Exercise 5: Create an Azure SQL Database as a federated data source

In the previous exercise, you issued a simple query against a single file in an Azure Data Lake Store. To make things more interesting, you are now going to create a SQL database in your Azure subscription and configure it to serve as a federated data source in Data Lake Analytics. This will allow you to not only query the database with U-SQL, but also join data from the database to data already residing in your Data Lake Store. This demonstrates the power of Azure Data Lake as a distributed storage and analytics engine.

Enabling federated queries will require a series of steps:

  • Create an Azure storage account in your Azure subscription
  • Upload a SQL database backup file (a .bacpac file) to the new storage account
  • Create a new SQL database in your Azure subscription and restore it from the .bacpac file
  • Configure your Data Lake Analytics account to query against the database

Let's get started!

  1. In the Azure Portal, click + Create a resource, followed by Storage and Storage account.

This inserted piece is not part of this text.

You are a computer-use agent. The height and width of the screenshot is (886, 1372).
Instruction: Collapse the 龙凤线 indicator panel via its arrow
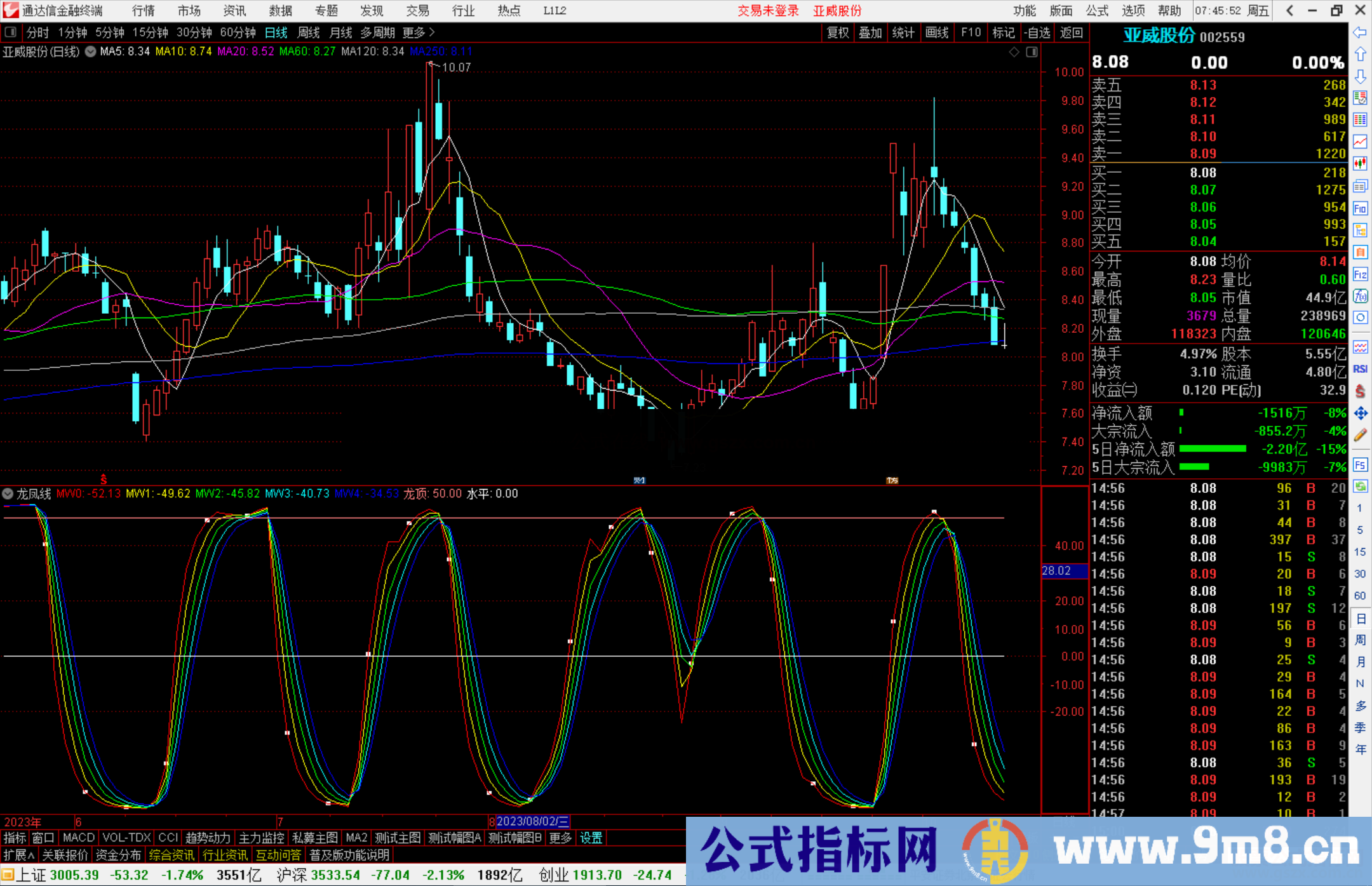[x=8, y=493]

    Adding a storage account

    Adding a storage account

  2. In the ensuing "Create storage account" blade, enter a name for the new storage account in Name field. Storage account names must be 3 to 24 characters in length and can only contain numbers and lowercase letters. In addition, the name you enter must be unique within Azure. If someone else has chosen the same name, you'll be notified that the name isn't available with a red exclamation mark in the Name field.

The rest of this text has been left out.